(Listed records)
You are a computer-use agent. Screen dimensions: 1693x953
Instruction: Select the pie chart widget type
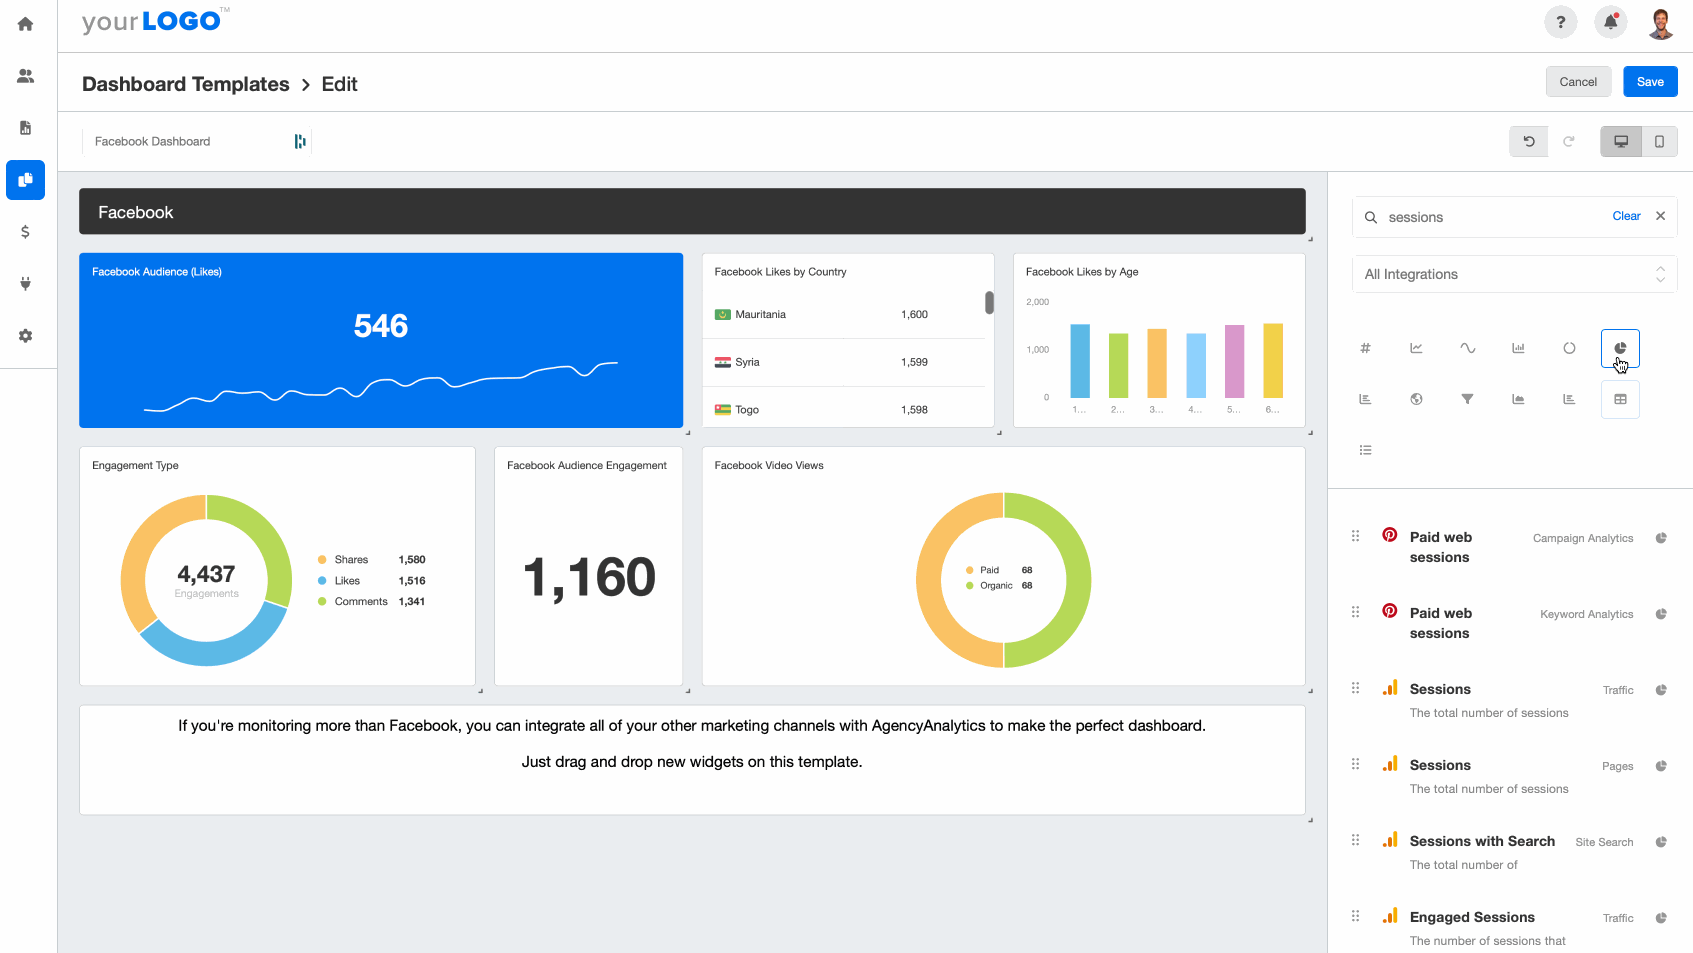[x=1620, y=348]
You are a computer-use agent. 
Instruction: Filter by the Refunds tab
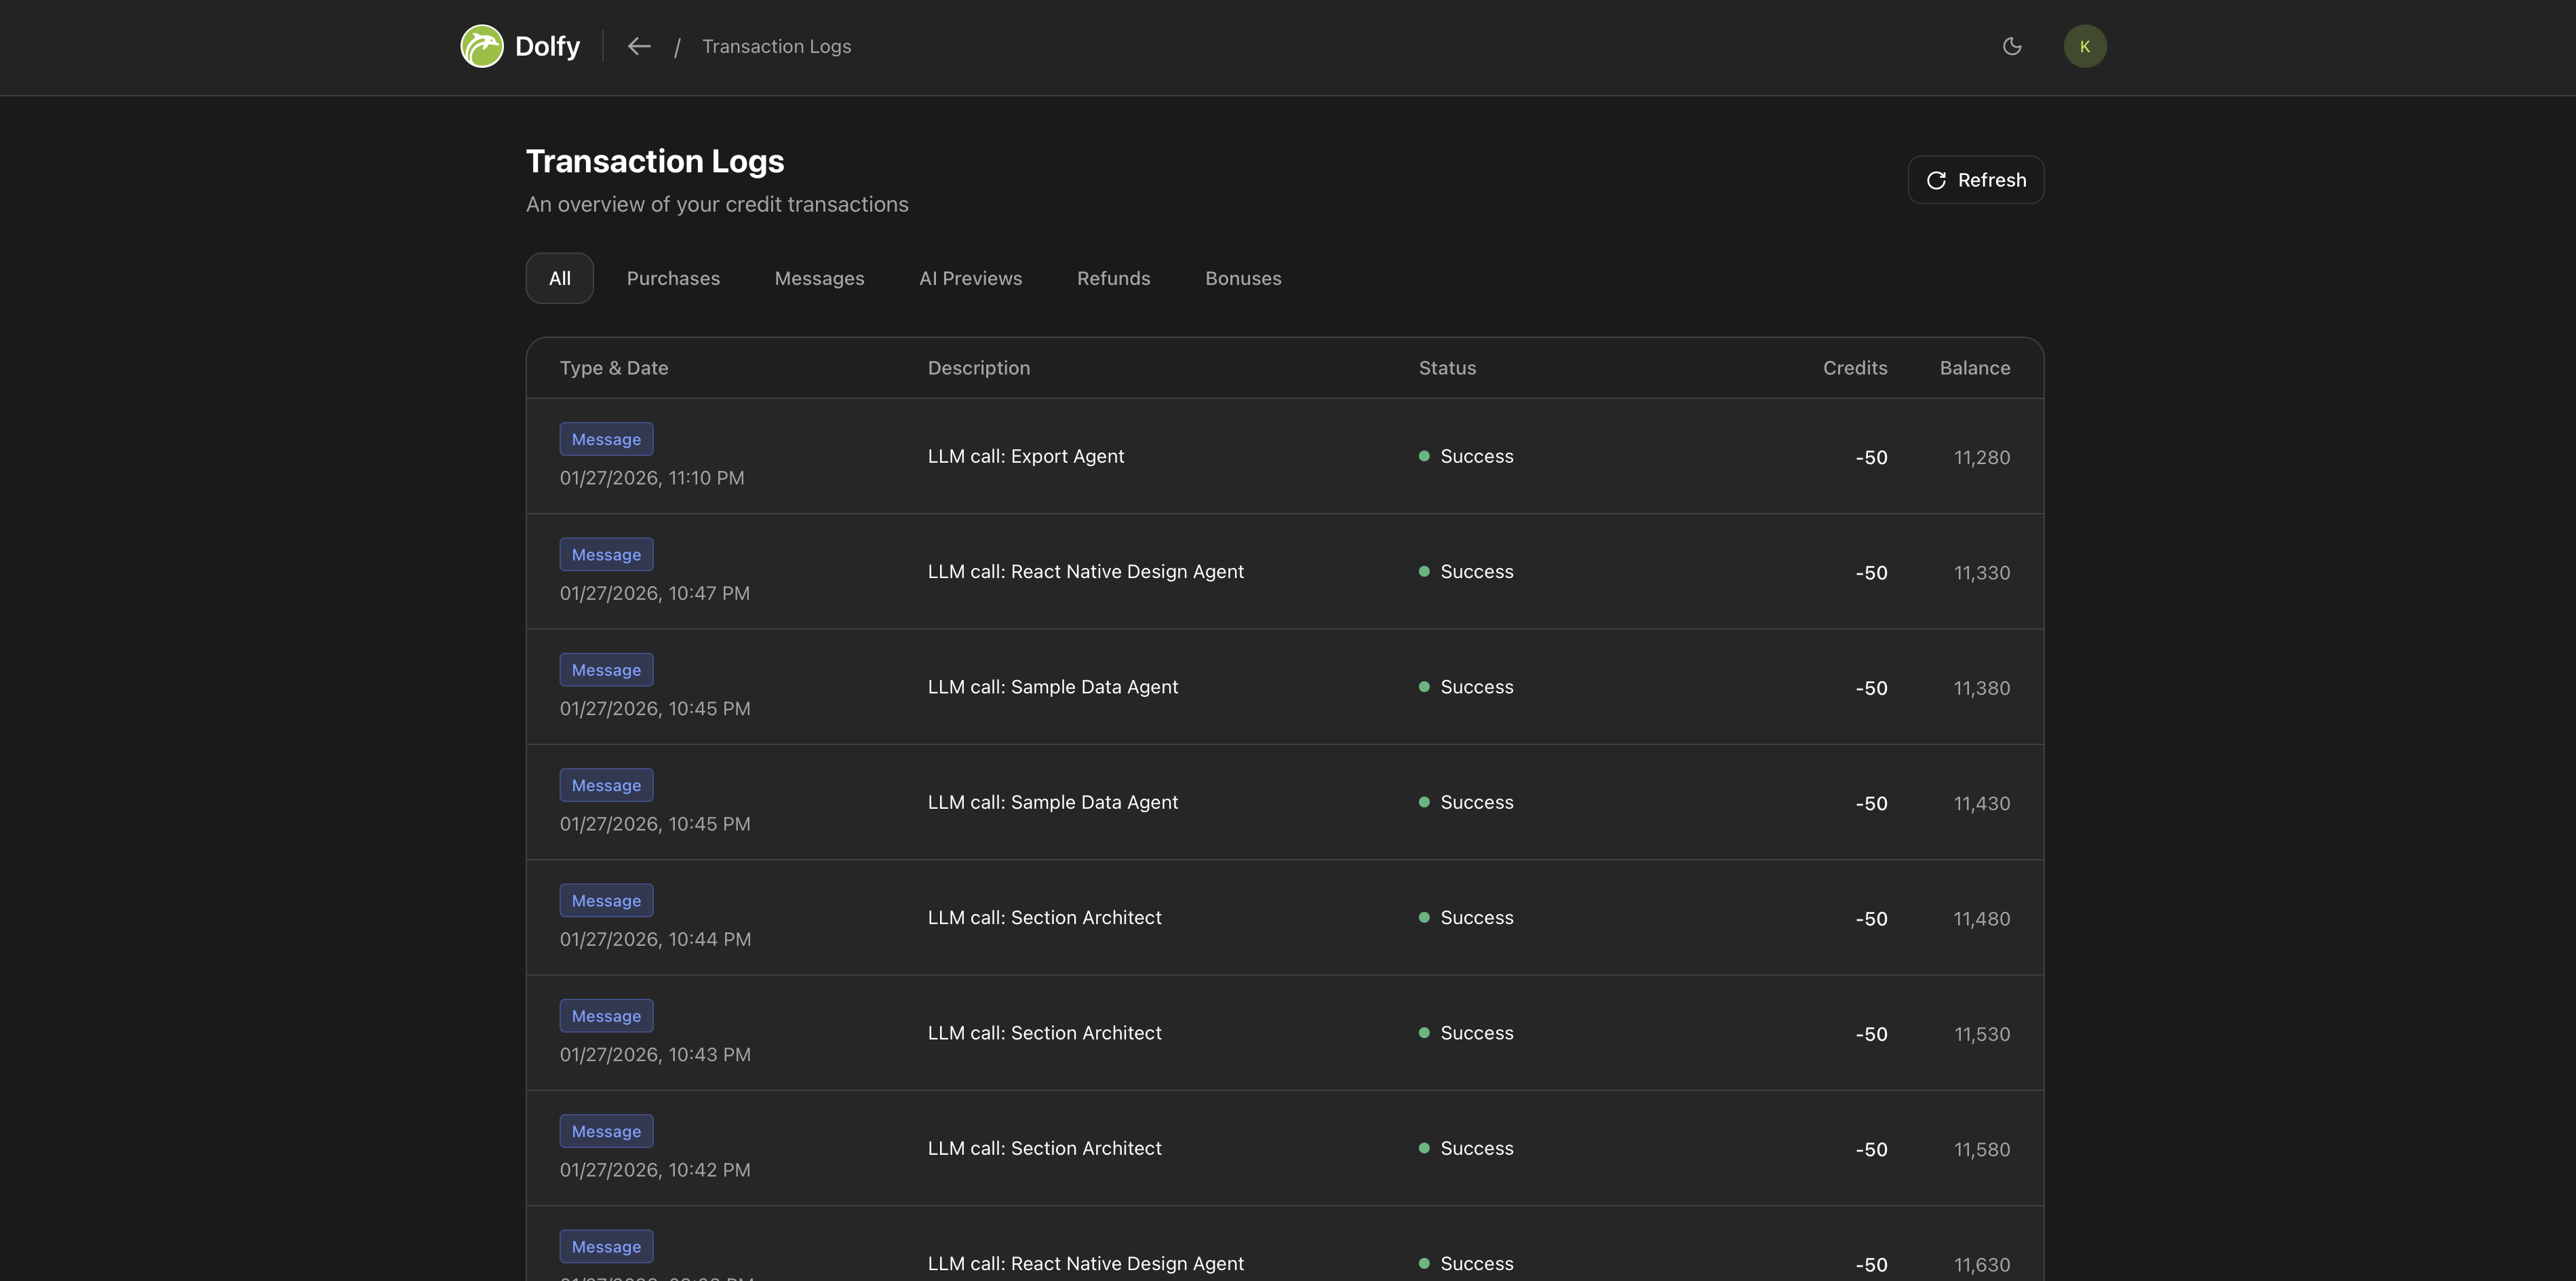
(End Listed records)
(Listed records)
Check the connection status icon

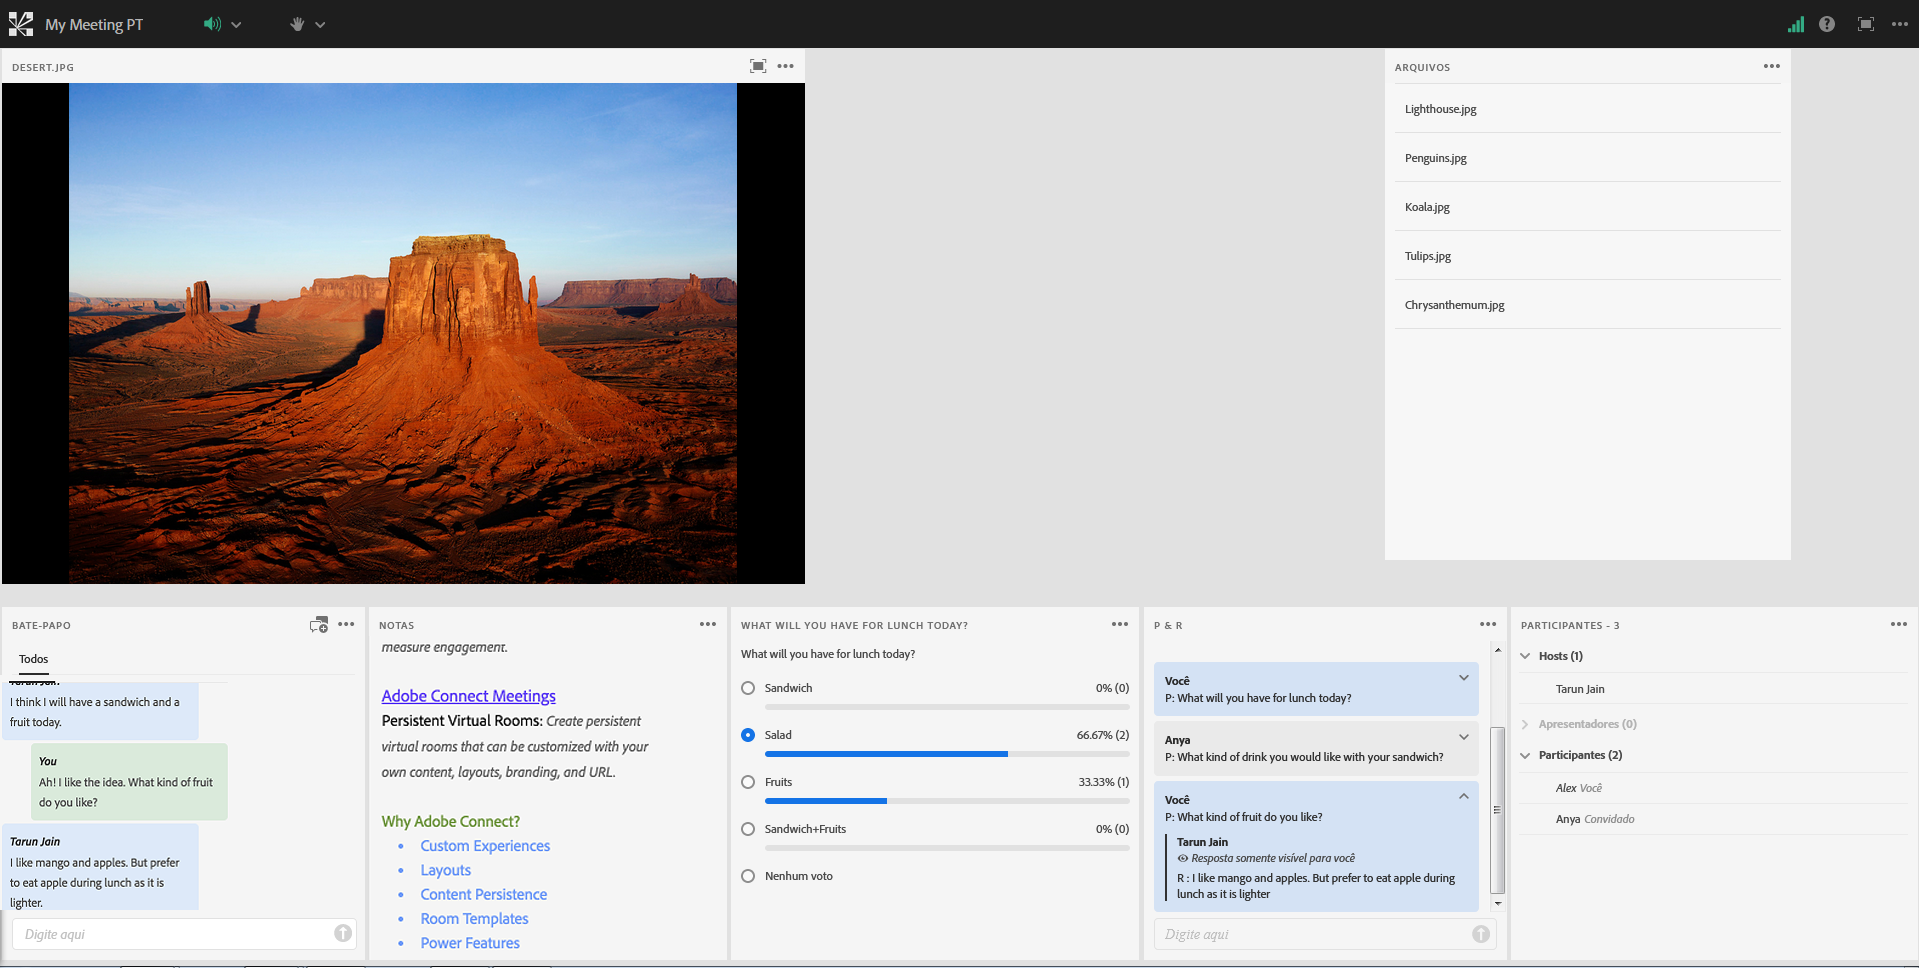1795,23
(End Listed records)
(Listed records)
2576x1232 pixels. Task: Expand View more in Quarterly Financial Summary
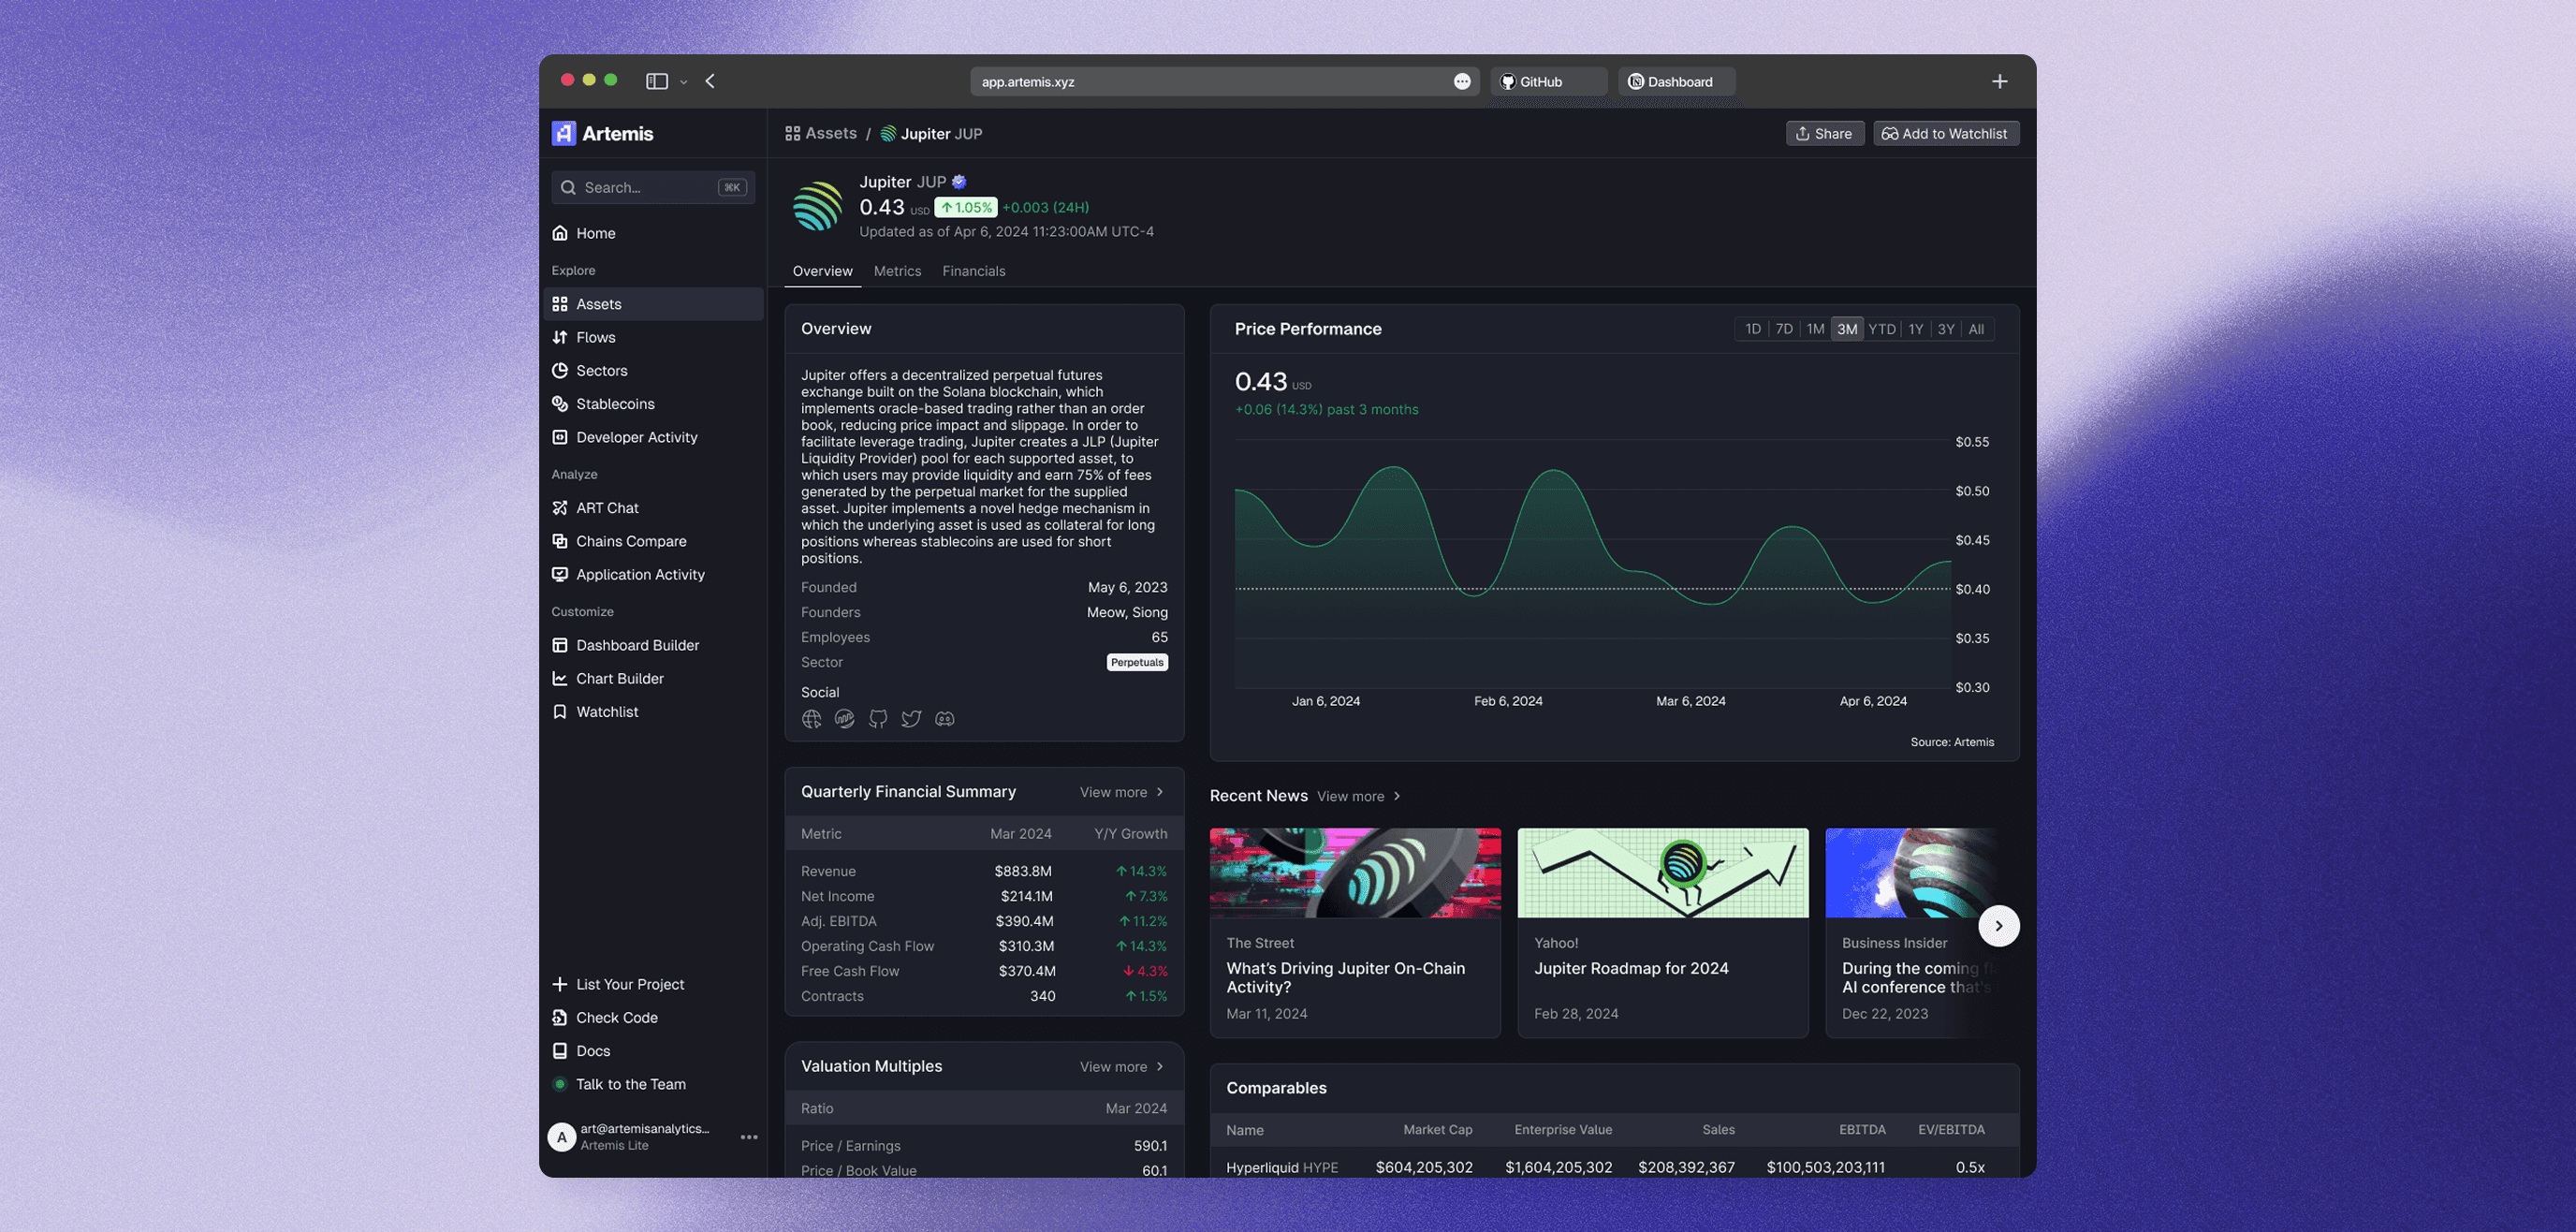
(End Listed records)
■ **Task prompt**:
Write out each line of the data that holds the string "agent".

■ **Exercise answer**:
You are a computer-use agent. Screen dimensions: 1693x953
You are a computer-use agent. 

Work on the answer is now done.